## DIRECTIONS FOR THIS TASK
Down to the last line below, write out every line exactly, starting with the one that contains "The width and" and leaving out the pictures.

[Collected data]
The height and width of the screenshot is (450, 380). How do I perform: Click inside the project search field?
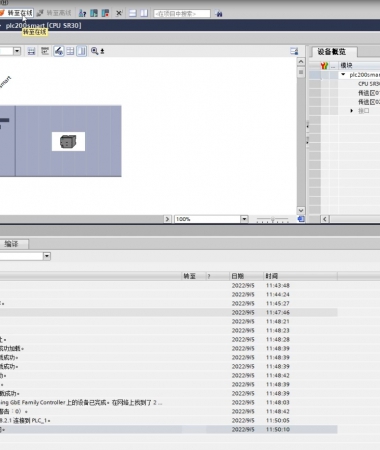click(182, 14)
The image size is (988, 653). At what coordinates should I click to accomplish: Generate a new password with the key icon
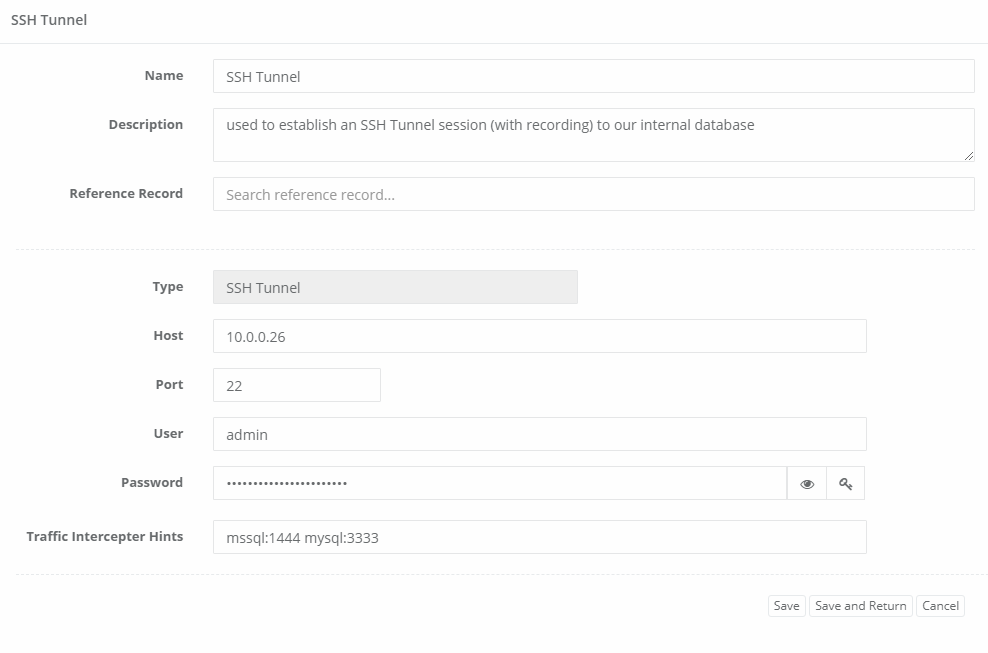[x=845, y=482]

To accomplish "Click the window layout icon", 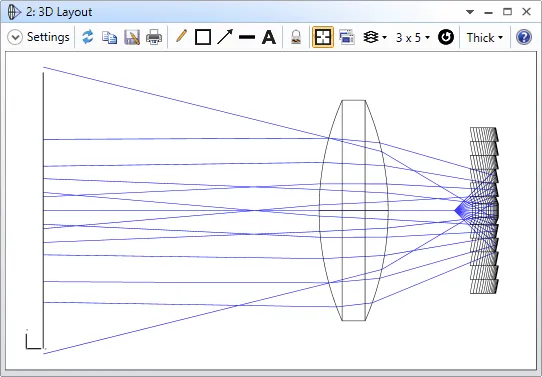I will click(x=347, y=37).
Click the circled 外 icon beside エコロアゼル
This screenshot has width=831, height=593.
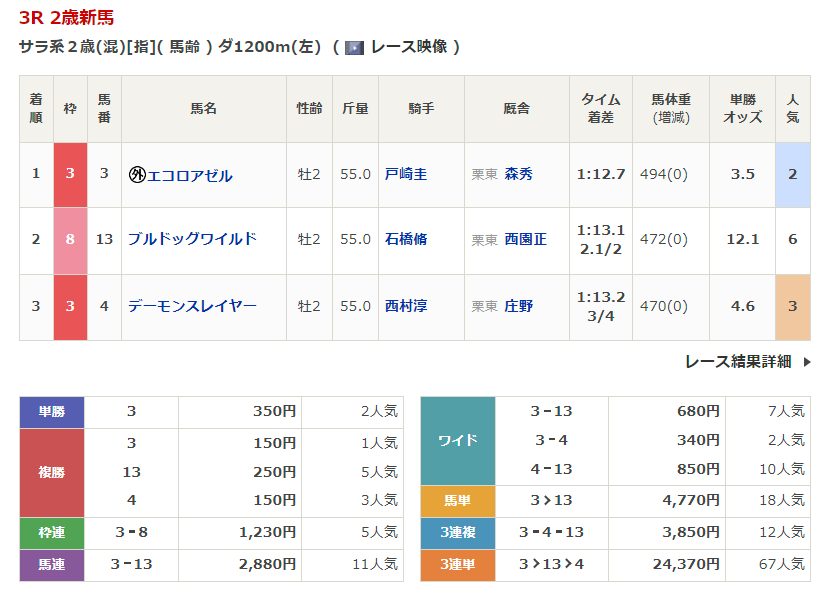(137, 175)
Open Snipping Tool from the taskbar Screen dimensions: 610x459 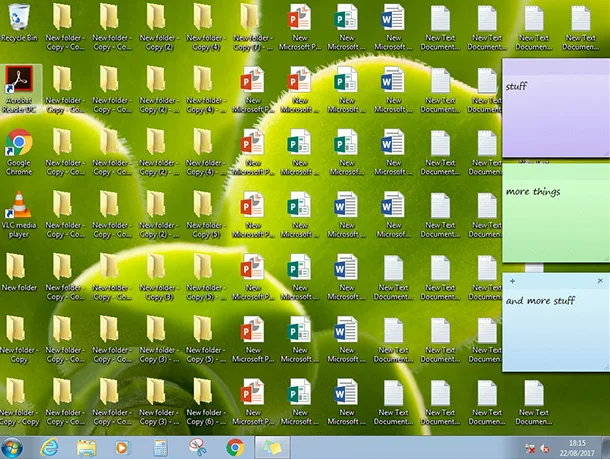197,447
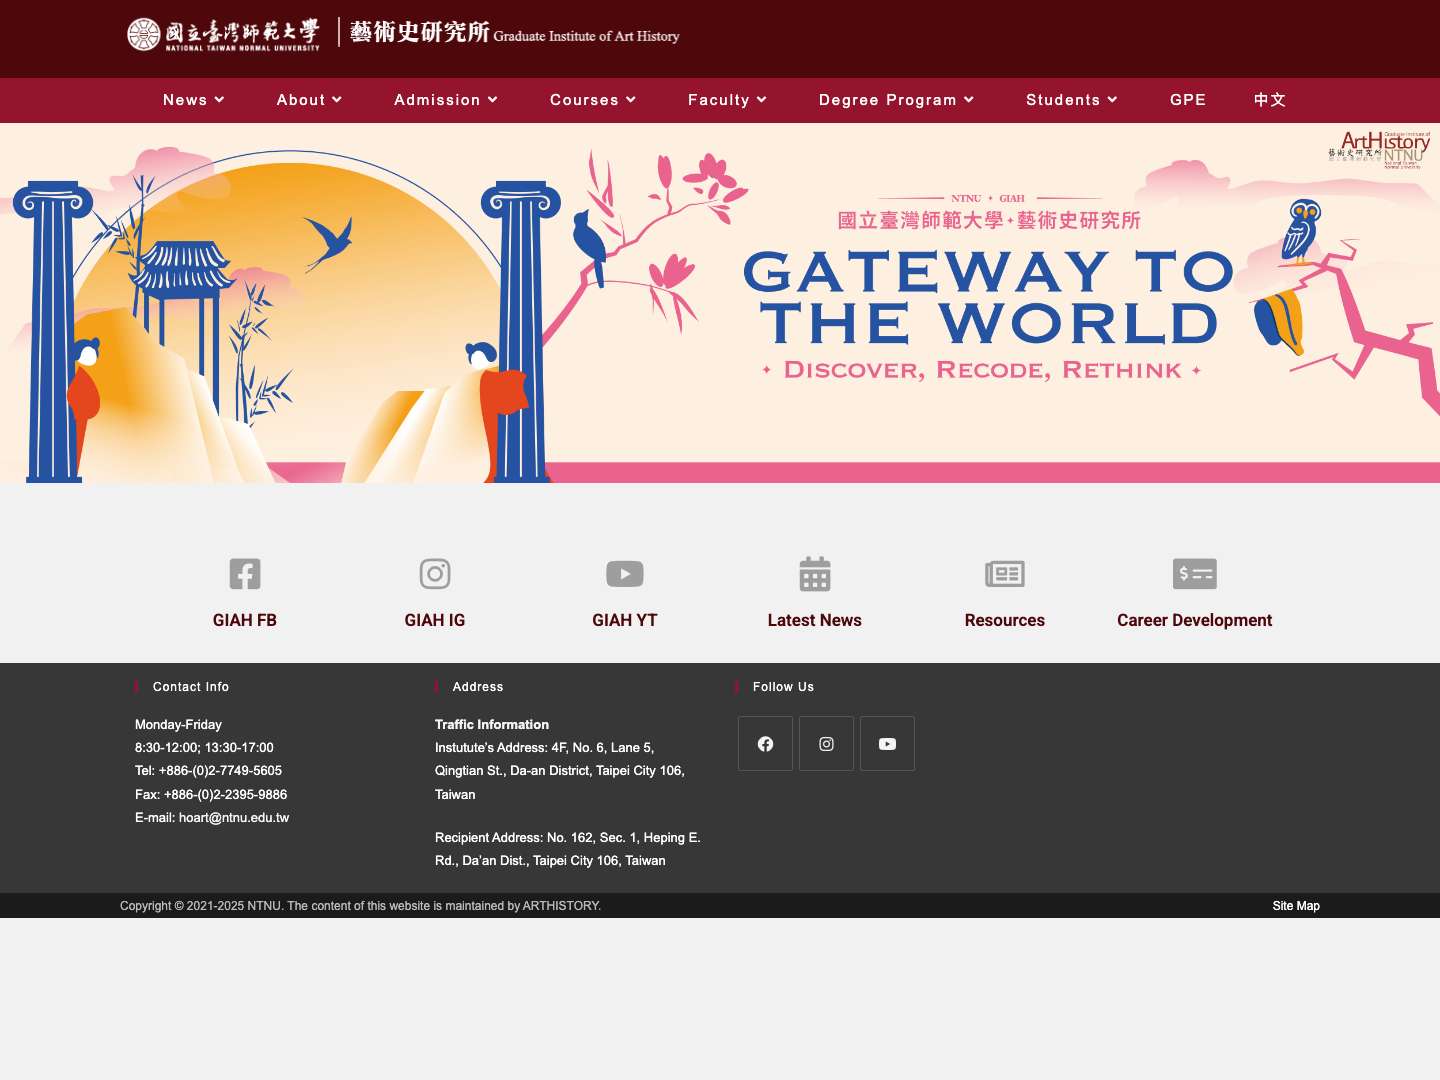
Task: Click the Latest News calendar icon
Action: [x=814, y=574]
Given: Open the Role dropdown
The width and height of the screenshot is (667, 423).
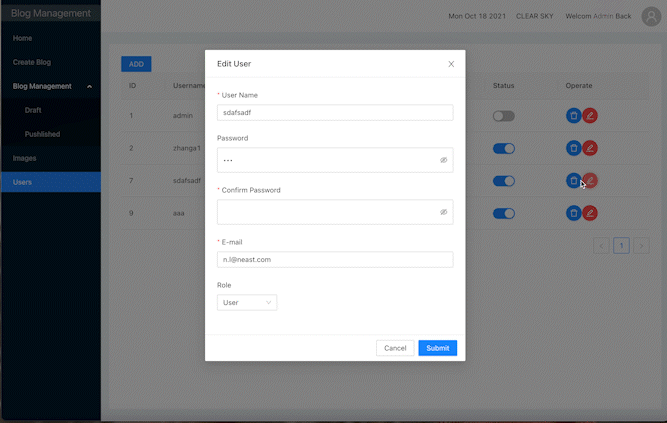Looking at the screenshot, I should tap(246, 302).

## TASK SOLUTION
The width and height of the screenshot is (667, 423).
Looking at the screenshot, I should tap(246, 302).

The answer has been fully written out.